If Rory needs advice as to who he should bring on board to fulfil such a vital role, here is a short list of some suitable candidates.
Prof. Ronan Fanning, emeritus professor of modern history at UCD
Tim Pat Coogan has to be discounted here as Rory would be alienating unionist sensitivities. Likewise, the appointment of Ruth Dudley Edwards would raise the ire of nationalists.
The eminent professor Fanning would seem to be a wise appointment for someone in Rory's position.
Sean Donlon, former secretary general of the Department of Foreign Affairs
As a former Irish ambassador to the United States and a senior civil servant in the department in foreign affairs during a time of great strife in Northern Ireland, Donlon would be a great addition to Rory's team.
His bio entry after being granted an honorary degree by the University of Limerick indicates as much.
Seán Donlon's commitment to Northern Ireland affairs was widely praised after he returned from America and he went on to lead the Department of Foreign Affairs as Secretary-General and Head of the Irish Diplomatic Service. His work on the two jurisdictions was continued and he played a major role in the construction and implementation of the Anglo-Irish agreement of 1985. Mr Donlon has always proved ready to take on offices of State at critical junctures, particularly those that marked Ireland's relationships with the United States and with the United Kingdom.

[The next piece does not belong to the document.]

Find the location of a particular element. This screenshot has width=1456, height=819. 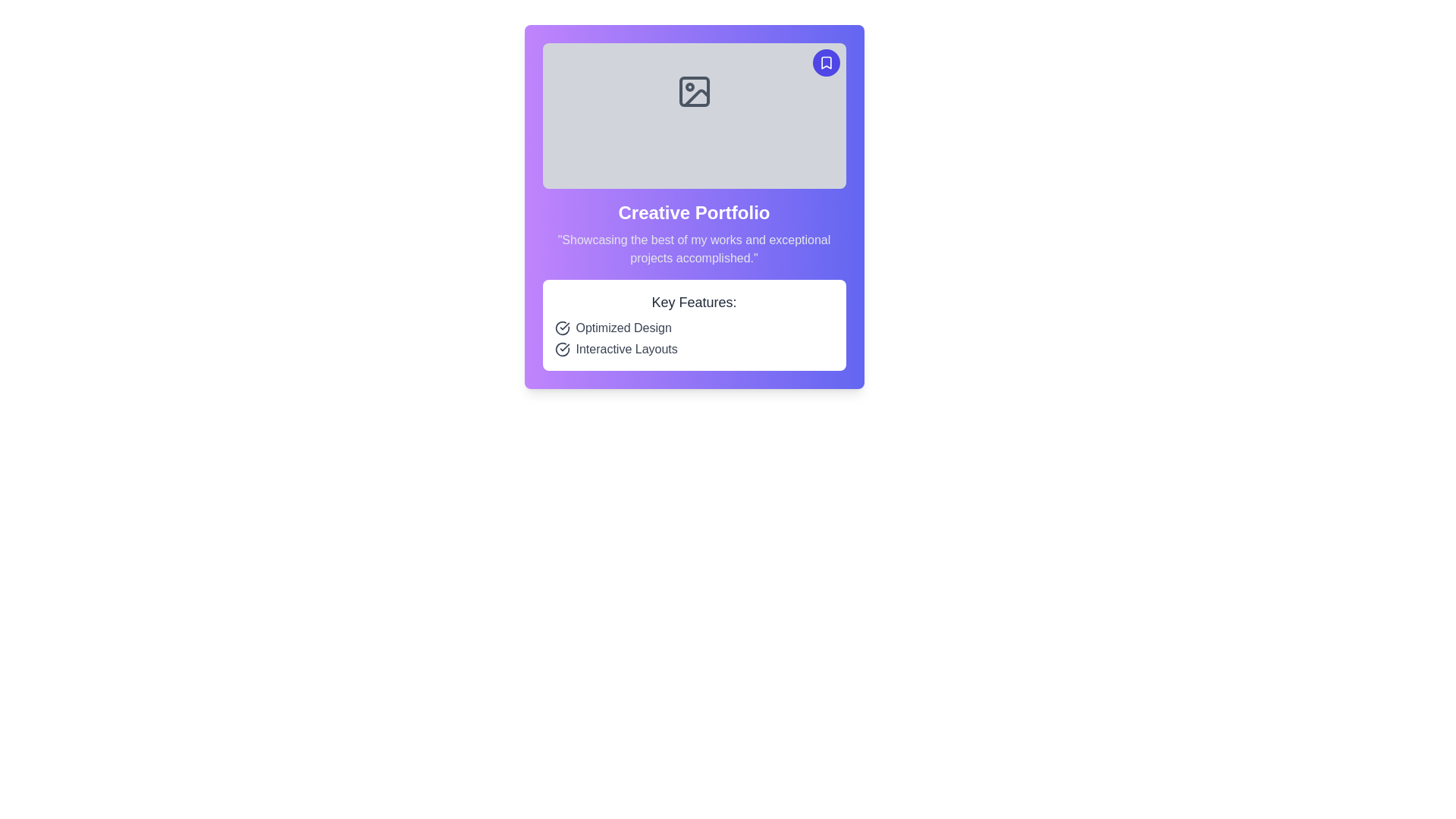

David Forde, leader of the Alliance party
While we appreciate it would be tough juggling the roles of Alliance party leader, minister for Justice in Northern Ireland and the role of Rory's cultural advisor, we believe that Forde, who has devoted his career to mediating even-handedly between both sides of the conflict, would move heaven and earth to help out a kindred spirit.
His colleague Naomi Long has to be excluded on account of her activism on the flag issue.
Robin Eames, former Anglican primate of All-Ireland
The former Anglican primate of All-Ireland and the archbishop of Armagh between 1986 and 2006, Robin Eames was an even-handed and moderate figure who sought to cool tensions on all sides.
As then Senator Shane Ross wrote on his retirement.
He consistently preached the gospel of peace and practised ecumenism in that he consistently joined with other denominations in an attempt to bring peace to Northern Ireland.